DIRECTIONS: When the line containing "Task: Tap the Google Chrome app icon" appears in the entries below, begin printing there and stop after the line containing "This screenshot has height=1229, width=600."; print each of those lines exactly and no other line.

[Recorded data]
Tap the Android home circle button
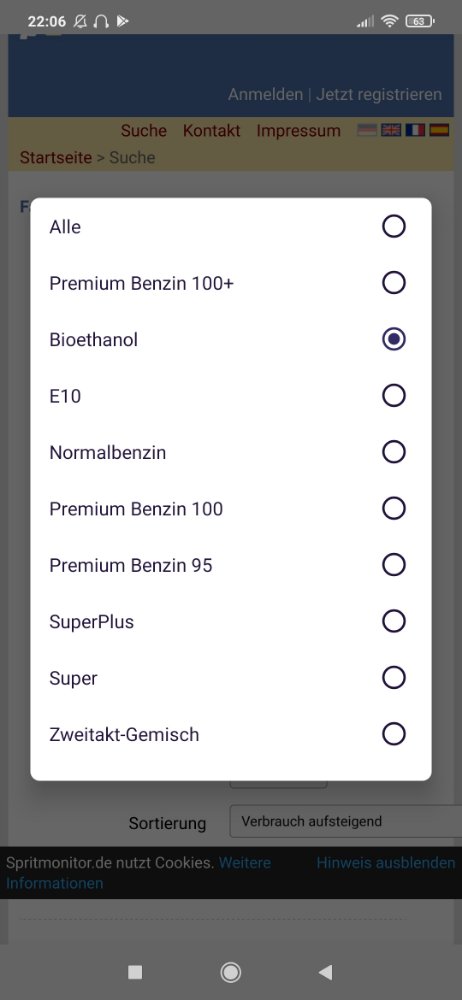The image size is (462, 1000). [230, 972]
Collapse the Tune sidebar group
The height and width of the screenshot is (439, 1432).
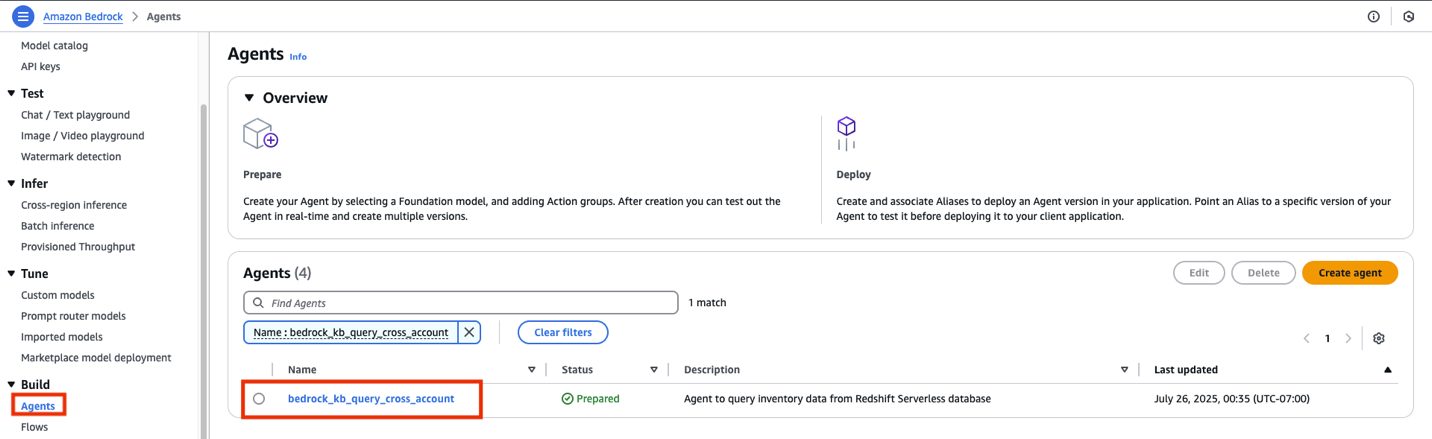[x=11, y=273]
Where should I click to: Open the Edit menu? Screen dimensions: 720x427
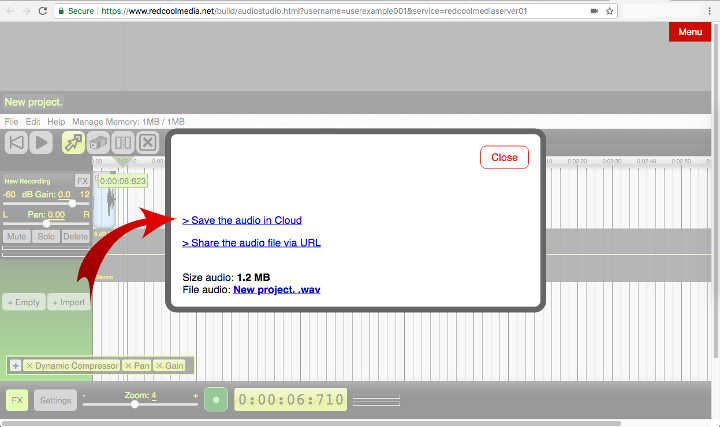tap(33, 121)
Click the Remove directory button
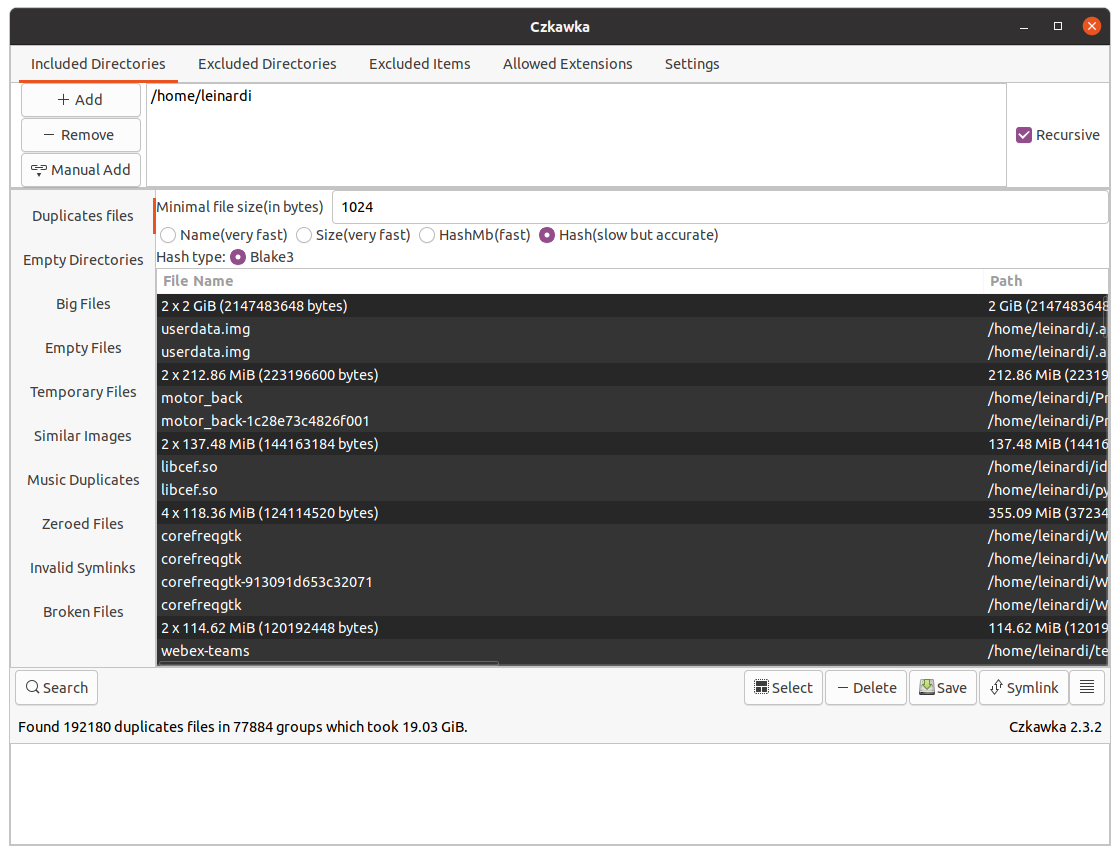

==

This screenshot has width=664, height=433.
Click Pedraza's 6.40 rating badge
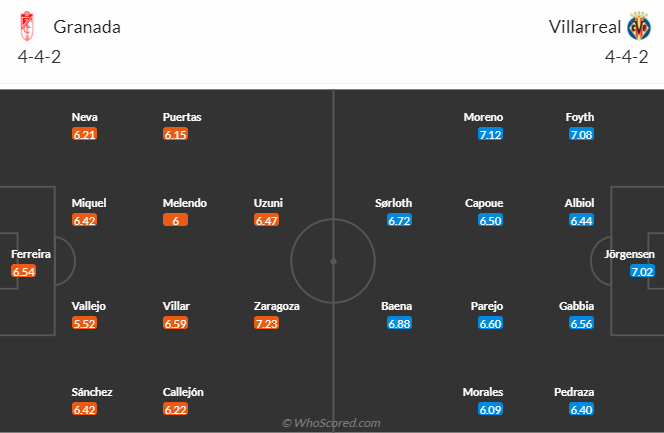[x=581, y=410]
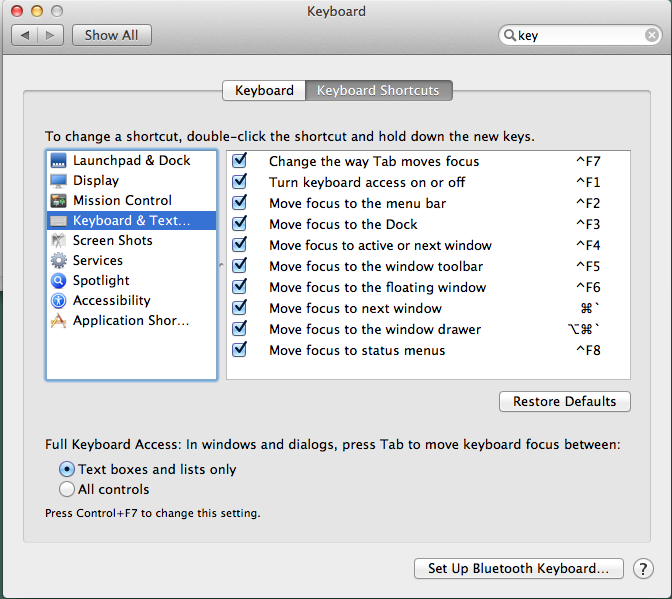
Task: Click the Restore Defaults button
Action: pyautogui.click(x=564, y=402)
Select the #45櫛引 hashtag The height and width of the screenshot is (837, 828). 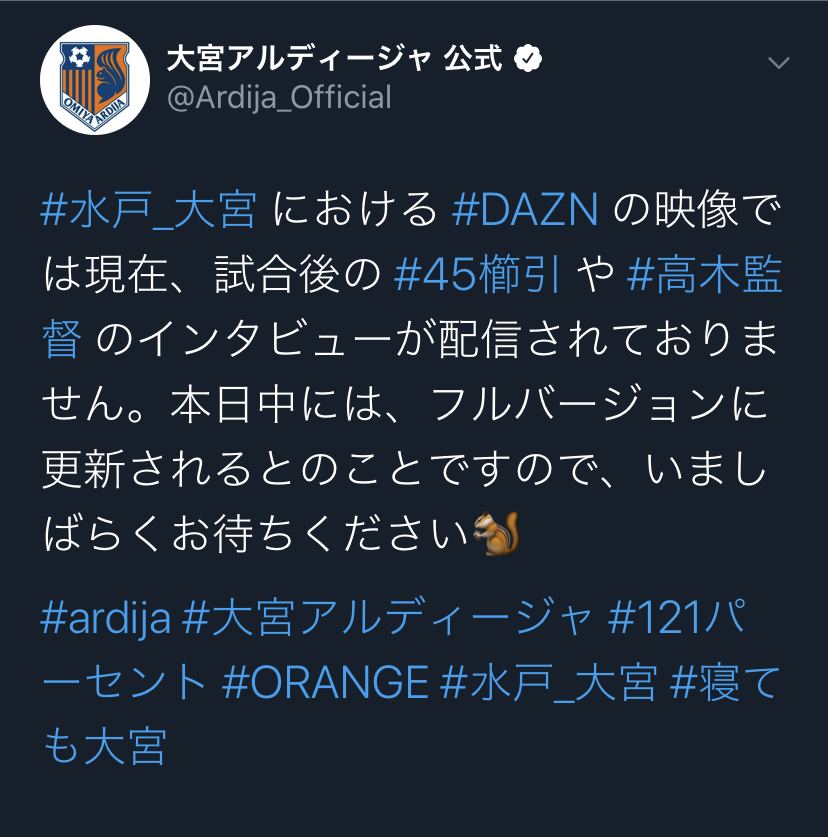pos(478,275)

--

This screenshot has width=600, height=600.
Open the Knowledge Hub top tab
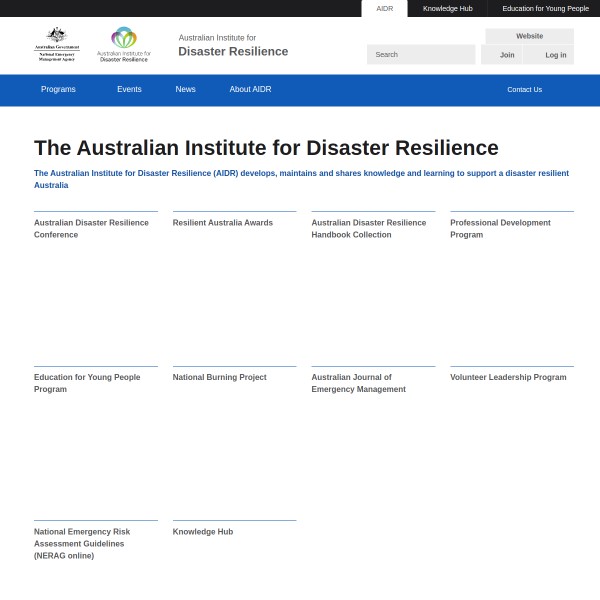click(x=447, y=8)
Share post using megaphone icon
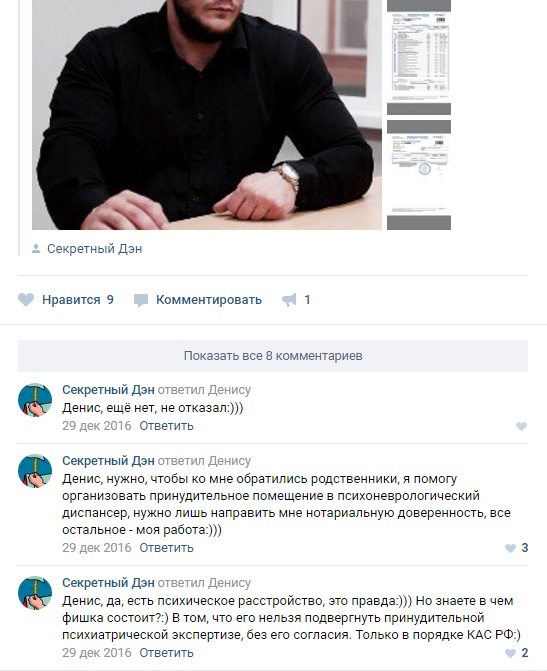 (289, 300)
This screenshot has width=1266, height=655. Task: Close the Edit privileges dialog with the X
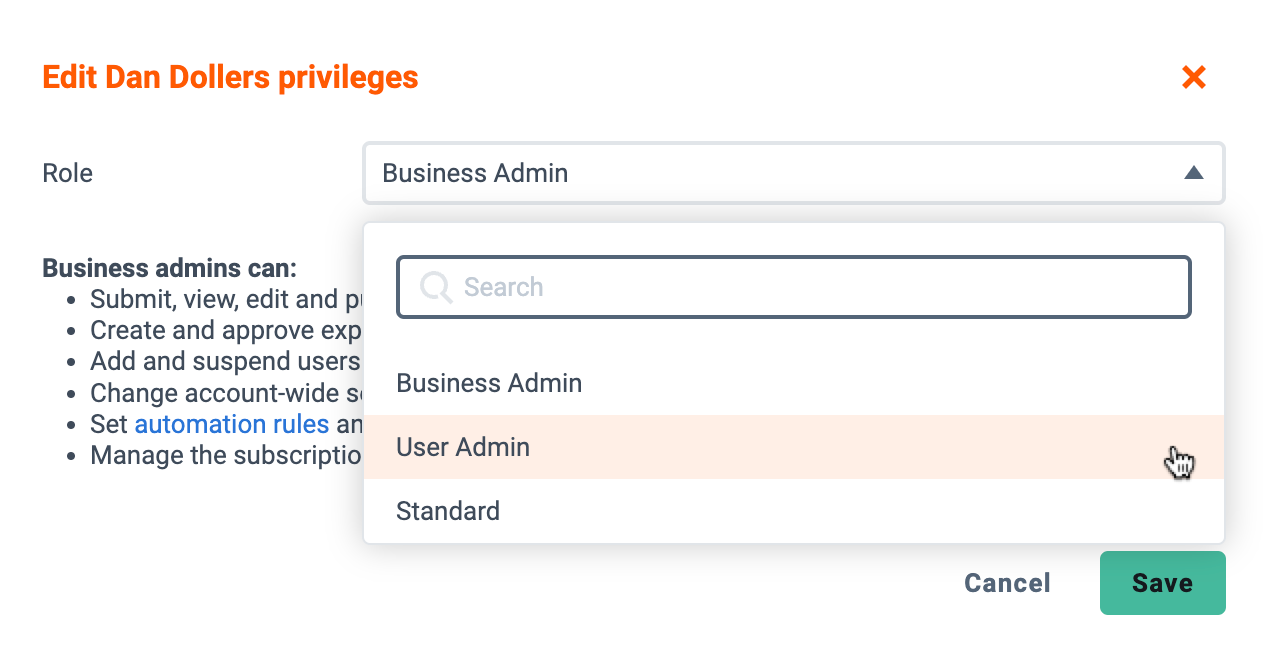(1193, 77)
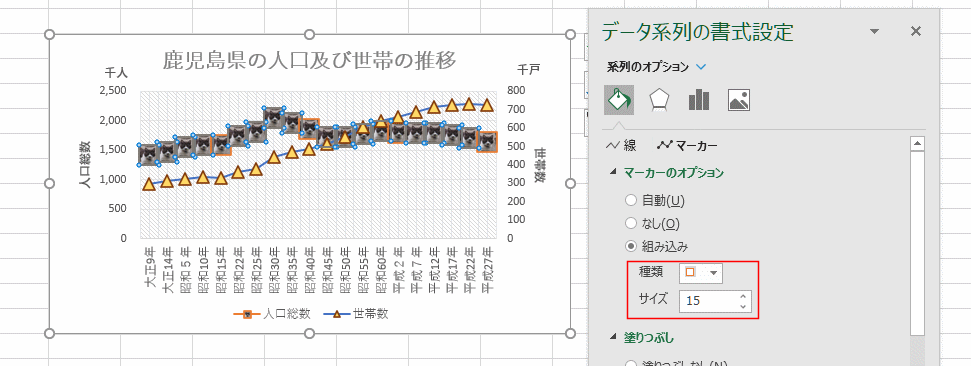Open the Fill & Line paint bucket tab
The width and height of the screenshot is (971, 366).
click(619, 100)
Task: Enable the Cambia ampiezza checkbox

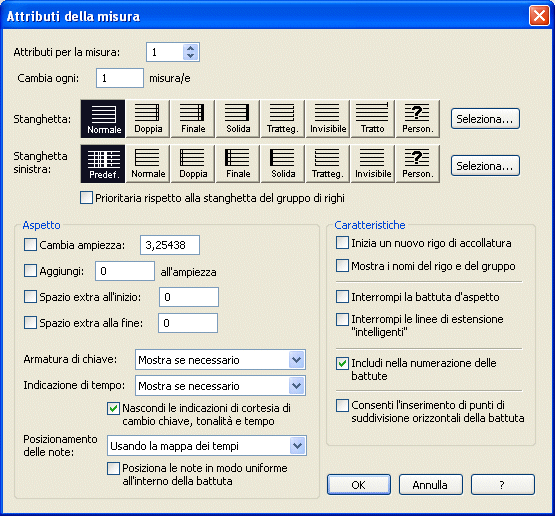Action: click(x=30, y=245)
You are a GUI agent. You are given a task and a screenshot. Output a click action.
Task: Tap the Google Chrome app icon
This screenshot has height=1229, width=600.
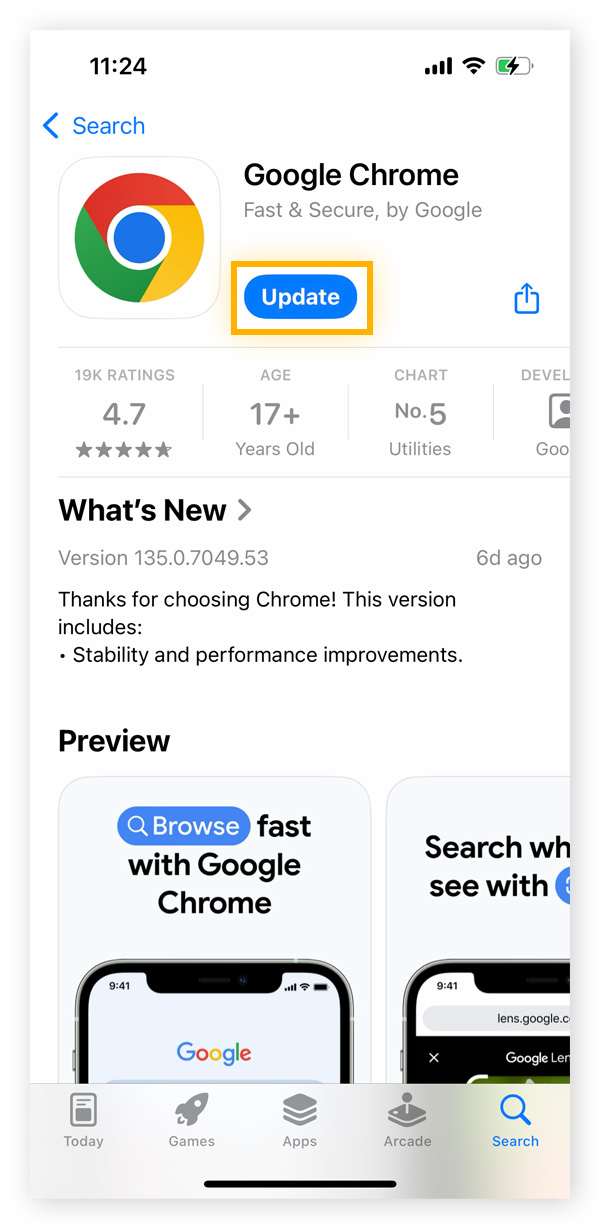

OUTPUT:
Task: Tap the Google Chrome app icon
This screenshot has height=1229, width=600.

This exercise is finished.